[Word and element locating items]
>>

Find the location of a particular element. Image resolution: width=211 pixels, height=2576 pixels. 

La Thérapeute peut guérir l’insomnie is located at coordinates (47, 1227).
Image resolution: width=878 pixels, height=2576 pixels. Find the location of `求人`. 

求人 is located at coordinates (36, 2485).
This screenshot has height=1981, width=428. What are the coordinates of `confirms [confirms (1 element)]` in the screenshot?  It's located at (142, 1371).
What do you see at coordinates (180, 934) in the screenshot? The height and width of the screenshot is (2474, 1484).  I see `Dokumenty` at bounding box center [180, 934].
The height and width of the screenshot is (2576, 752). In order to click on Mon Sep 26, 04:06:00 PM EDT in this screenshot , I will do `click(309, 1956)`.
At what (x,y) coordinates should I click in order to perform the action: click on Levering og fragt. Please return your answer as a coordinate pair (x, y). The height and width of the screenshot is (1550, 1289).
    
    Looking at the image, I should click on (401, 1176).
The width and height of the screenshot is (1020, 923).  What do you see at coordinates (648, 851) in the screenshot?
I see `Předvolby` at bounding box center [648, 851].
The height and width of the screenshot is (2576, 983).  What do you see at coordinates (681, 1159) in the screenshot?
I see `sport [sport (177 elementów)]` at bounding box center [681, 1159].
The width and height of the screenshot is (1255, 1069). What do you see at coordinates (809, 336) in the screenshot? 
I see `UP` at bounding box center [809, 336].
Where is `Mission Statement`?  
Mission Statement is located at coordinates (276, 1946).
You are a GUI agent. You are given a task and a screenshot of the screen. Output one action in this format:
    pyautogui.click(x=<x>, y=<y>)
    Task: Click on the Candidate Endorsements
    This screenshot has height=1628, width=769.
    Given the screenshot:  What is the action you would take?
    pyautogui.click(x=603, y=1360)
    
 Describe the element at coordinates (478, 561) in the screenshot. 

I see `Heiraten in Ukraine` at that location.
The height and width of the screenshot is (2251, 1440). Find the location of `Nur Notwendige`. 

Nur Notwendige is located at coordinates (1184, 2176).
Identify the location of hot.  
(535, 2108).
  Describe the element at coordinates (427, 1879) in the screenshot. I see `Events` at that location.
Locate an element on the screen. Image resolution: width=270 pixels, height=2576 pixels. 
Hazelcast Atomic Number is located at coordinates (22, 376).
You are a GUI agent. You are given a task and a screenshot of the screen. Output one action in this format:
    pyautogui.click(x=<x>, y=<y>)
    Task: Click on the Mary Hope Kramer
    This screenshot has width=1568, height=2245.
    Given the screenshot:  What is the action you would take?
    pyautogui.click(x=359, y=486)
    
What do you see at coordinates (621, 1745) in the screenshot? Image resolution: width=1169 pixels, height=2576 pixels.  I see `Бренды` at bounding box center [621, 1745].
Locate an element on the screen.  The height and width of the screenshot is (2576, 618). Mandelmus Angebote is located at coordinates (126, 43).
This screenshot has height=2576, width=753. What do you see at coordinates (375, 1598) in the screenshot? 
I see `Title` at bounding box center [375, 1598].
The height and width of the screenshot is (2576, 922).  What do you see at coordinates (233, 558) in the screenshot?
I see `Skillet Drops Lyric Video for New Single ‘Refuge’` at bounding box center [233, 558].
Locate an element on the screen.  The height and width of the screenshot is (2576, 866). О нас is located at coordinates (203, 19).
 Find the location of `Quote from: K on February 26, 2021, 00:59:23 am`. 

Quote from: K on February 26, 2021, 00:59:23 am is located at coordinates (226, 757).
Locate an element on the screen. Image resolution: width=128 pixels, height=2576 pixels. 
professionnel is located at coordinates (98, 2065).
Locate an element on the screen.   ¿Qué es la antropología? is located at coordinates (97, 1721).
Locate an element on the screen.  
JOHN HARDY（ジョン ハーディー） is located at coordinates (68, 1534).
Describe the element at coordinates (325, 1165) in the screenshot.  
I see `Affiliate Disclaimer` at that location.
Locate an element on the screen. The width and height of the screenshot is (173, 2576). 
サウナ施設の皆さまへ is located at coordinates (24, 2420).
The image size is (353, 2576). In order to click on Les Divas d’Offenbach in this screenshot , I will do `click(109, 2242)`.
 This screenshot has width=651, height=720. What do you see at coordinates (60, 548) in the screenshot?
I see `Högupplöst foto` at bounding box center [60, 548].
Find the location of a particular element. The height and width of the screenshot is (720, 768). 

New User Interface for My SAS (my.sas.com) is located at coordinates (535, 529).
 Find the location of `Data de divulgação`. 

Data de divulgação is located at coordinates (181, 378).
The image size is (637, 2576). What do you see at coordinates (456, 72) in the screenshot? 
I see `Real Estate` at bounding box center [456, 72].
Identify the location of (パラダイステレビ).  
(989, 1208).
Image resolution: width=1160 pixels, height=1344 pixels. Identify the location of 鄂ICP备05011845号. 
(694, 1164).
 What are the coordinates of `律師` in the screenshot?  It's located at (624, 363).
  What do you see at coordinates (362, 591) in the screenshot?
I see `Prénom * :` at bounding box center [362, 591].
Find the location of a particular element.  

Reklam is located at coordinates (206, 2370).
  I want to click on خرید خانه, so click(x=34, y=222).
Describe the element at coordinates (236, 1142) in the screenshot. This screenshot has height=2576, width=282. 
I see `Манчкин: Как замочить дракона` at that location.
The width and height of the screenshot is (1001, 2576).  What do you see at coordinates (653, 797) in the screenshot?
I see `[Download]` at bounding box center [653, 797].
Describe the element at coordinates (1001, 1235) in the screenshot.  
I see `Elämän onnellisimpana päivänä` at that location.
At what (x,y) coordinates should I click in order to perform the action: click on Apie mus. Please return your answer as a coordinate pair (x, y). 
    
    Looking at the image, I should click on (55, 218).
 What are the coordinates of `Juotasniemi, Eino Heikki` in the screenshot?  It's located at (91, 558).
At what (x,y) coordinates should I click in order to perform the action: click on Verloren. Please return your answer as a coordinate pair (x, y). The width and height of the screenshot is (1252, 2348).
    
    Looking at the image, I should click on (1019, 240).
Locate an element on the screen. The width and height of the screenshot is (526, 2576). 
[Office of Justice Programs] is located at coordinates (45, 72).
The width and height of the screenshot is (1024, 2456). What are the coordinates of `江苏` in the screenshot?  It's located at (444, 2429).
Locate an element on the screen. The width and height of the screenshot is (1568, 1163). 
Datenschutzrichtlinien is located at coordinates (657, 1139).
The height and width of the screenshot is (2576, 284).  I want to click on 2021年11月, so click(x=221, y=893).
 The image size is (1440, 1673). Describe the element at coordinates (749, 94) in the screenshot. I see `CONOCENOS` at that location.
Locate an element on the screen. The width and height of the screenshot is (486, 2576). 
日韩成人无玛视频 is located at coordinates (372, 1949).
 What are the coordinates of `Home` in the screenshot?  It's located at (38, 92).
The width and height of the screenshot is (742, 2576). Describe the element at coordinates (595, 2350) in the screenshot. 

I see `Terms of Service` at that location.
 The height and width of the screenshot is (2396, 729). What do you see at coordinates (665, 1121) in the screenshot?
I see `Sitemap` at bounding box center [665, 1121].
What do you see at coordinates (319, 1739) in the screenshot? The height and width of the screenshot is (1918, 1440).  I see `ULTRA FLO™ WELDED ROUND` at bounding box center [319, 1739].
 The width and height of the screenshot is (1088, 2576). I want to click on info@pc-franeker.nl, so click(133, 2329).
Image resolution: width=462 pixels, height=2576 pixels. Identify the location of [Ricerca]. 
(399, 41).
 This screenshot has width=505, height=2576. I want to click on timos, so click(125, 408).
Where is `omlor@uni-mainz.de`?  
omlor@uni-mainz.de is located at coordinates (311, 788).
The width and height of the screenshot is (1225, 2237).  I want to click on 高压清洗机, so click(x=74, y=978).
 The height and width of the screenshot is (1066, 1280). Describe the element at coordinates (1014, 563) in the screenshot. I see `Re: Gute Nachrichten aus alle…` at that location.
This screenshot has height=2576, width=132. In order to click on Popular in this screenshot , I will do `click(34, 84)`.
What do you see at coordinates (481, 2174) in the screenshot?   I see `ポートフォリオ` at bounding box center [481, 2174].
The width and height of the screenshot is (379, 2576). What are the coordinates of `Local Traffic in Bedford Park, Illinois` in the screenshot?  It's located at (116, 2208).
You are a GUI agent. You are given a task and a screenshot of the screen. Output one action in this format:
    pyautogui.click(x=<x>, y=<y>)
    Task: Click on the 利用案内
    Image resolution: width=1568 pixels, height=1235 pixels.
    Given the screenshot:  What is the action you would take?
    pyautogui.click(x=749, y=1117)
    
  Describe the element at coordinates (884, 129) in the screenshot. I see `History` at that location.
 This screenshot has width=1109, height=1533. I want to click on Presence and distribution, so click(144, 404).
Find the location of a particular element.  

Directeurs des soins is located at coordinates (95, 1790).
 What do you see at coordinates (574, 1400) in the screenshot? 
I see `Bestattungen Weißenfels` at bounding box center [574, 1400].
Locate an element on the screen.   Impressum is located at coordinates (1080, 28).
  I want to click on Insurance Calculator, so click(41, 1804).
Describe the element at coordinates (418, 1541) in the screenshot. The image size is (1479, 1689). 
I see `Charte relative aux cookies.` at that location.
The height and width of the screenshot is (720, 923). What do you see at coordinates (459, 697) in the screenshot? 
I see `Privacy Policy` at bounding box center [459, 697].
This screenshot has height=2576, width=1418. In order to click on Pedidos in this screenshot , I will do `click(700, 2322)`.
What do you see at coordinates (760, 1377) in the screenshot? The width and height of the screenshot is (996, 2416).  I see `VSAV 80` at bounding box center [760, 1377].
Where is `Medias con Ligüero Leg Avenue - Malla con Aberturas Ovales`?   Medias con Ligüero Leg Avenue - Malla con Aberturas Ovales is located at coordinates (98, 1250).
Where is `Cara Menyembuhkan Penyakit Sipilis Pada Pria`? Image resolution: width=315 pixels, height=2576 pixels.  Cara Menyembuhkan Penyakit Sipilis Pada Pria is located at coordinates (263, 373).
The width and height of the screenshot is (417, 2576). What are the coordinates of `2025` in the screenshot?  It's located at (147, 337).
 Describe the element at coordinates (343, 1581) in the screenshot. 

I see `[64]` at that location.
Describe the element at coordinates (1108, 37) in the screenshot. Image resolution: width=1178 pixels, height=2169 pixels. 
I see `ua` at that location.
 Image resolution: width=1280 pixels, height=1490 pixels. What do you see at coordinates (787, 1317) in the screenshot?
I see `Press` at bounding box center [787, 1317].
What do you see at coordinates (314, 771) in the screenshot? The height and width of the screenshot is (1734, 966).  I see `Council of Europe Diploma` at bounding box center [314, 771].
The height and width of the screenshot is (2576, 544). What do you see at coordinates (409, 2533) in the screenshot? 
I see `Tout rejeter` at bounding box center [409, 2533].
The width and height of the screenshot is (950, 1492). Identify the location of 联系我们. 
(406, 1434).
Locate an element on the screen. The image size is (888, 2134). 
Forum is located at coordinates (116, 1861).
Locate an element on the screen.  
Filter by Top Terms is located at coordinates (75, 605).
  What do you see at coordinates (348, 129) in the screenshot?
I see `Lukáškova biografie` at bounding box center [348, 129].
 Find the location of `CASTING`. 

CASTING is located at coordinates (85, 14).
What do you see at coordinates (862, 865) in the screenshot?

<<

> Exercise requirements: Copy out, word for word, the lines of the items above that begin with the line containing "coordinates (126, 43)." and end with the line containing "center [60, 548].", including both of those lines.

> Task solution:
Locate an element on the screen.  The height and width of the screenshot is (2576, 618). Mandelmus Angebote is located at coordinates (126, 43).
This screenshot has height=2576, width=753. What do you see at coordinates (375, 1598) in the screenshot? 
I see `Title` at bounding box center [375, 1598].
The height and width of the screenshot is (2576, 922).  What do you see at coordinates (233, 558) in the screenshot?
I see `Skillet Drops Lyric Video for New Single ‘Refuge’` at bounding box center [233, 558].
Locate an element on the screen.  The height and width of the screenshot is (2576, 866). О нас is located at coordinates (203, 19).
 Find the location of `Quote from: K on February 26, 2021, 00:59:23 am`. 

Quote from: K on February 26, 2021, 00:59:23 am is located at coordinates (226, 757).
Locate an element on the screen. Image resolution: width=128 pixels, height=2576 pixels. 
professionnel is located at coordinates (98, 2065).
Locate an element on the screen.   ¿Qué es la antropología? is located at coordinates (97, 1721).
Locate an element on the screen.  
JOHN HARDY（ジョン ハーディー） is located at coordinates (68, 1534).
Describe the element at coordinates (325, 1165) in the screenshot.  
I see `Affiliate Disclaimer` at that location.
Locate an element on the screen. The width and height of the screenshot is (173, 2576). 
サウナ施設の皆さまへ is located at coordinates (24, 2420).
The image size is (353, 2576). In order to click on Les Divas d’Offenbach in this screenshot , I will do `click(109, 2242)`.
 This screenshot has width=651, height=720. What do you see at coordinates (60, 548) in the screenshot?
I see `Högupplöst foto` at bounding box center [60, 548].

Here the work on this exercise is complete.